Il ruggito del maestro, mostra fotografica sui film di Sergio Leone

Sergio LeoneFino al 30 gennaio 2010 si terrà presso Cinecittà due Arte Contemporanea la mostra Il ruggito del maestro; si tratta di un’esposizione di cento fotografie inedite che hanno come soggetto i set dei capolavori cinematografici di Sergio Leone.

La mostra evoca l’atmosfera dei set dei film di Leone, nonchè alcune peculiarità della sua tecnica cinematografica; le fotografie ritraggono poi alcuni degli interpreti più intensi dei suoi film.

Pioniere del fortunato genere dello spaghetti-western, Sergio Leone è considerato uno dei più importanti registi della storia del cinema nonchè un modello per alcuni dei più importanti nomi dei nostri tempi, come Tarantino, Martin Scorsese, Brian De Palma, e Stanley Kubrick, il quale dichiarò che senza il suo esempio non avrebbe mai realizzato Arancia Meccanica.

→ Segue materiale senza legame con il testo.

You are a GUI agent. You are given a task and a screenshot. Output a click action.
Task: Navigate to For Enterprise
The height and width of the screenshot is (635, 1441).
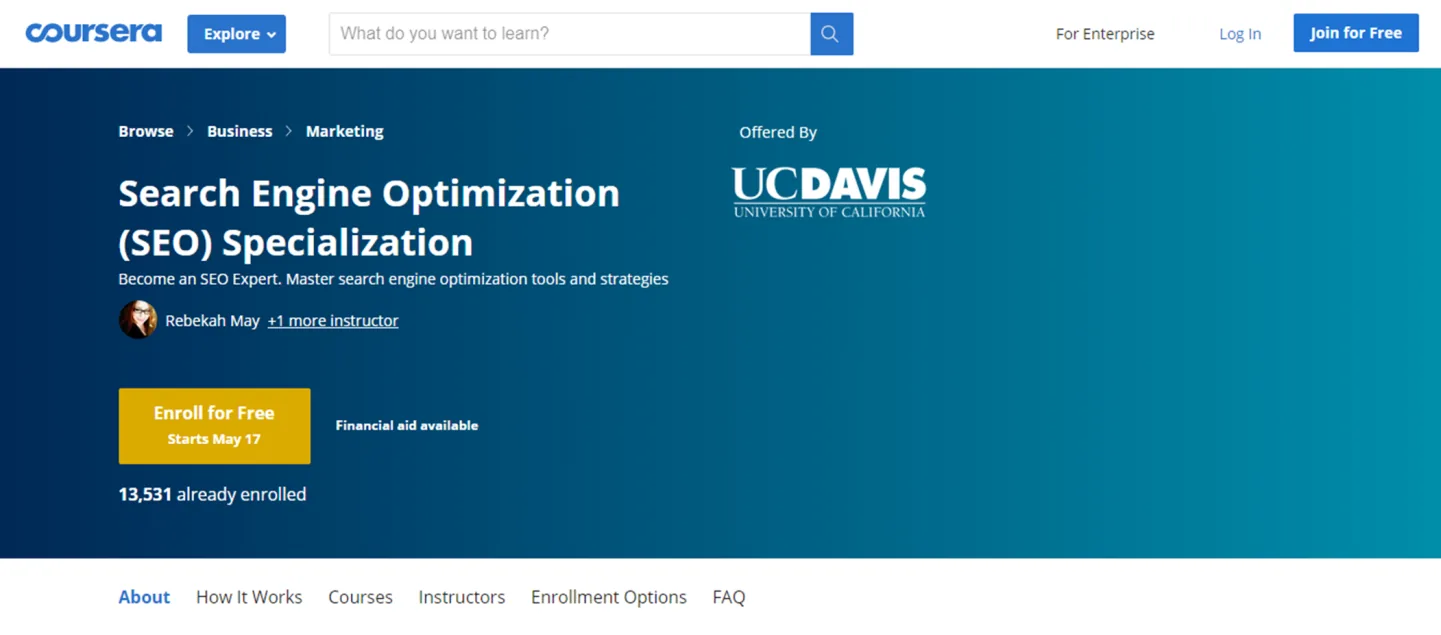(x=1104, y=33)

Il primo spaghetti-western di Leone, nonchè uno dei più famosi del genere, fu Per un pugno di dollari (1964), primo film della cosiddetta “trilogia del dollaro” (insieme a Per qualche dollaro in più, 1965, e Il buono, il brutto, il cattivo, 1966). Questo film lanciò l’allora semisconosciuto Clint Eastwood e diede il via alla fortunata collaborazione con Ennio Morricone per la colonna sonora. Al di fuori di questa trilogia, i lavori più accalamati di Sergio Leone sono Giù la Testa e C’era una volta in America. Il primo è un film storico-sociale ambientato nel Messico della rivoluzione del 1916; la rivoluzione è proprio il tema portante del film, insieme all’amicizia tra i due protagonista (Miranda e Mallory) e le differenze sociali alla base della rivolta. C’era una volta in America (1984) è invece incentrato sulla mafia e i gangster americani: Leone iniziò a lavorarci dopo aver rifiutato un’offerta per dirigere Il padrino. Ultimo film diretto dal regista , fa parte della cosiddetta “trilogia del tempo” di cui fanno parte C’era una volta il West e Giù la testa, e si basa sul romanzo di Harry Grey The Hoods (Mano Armata).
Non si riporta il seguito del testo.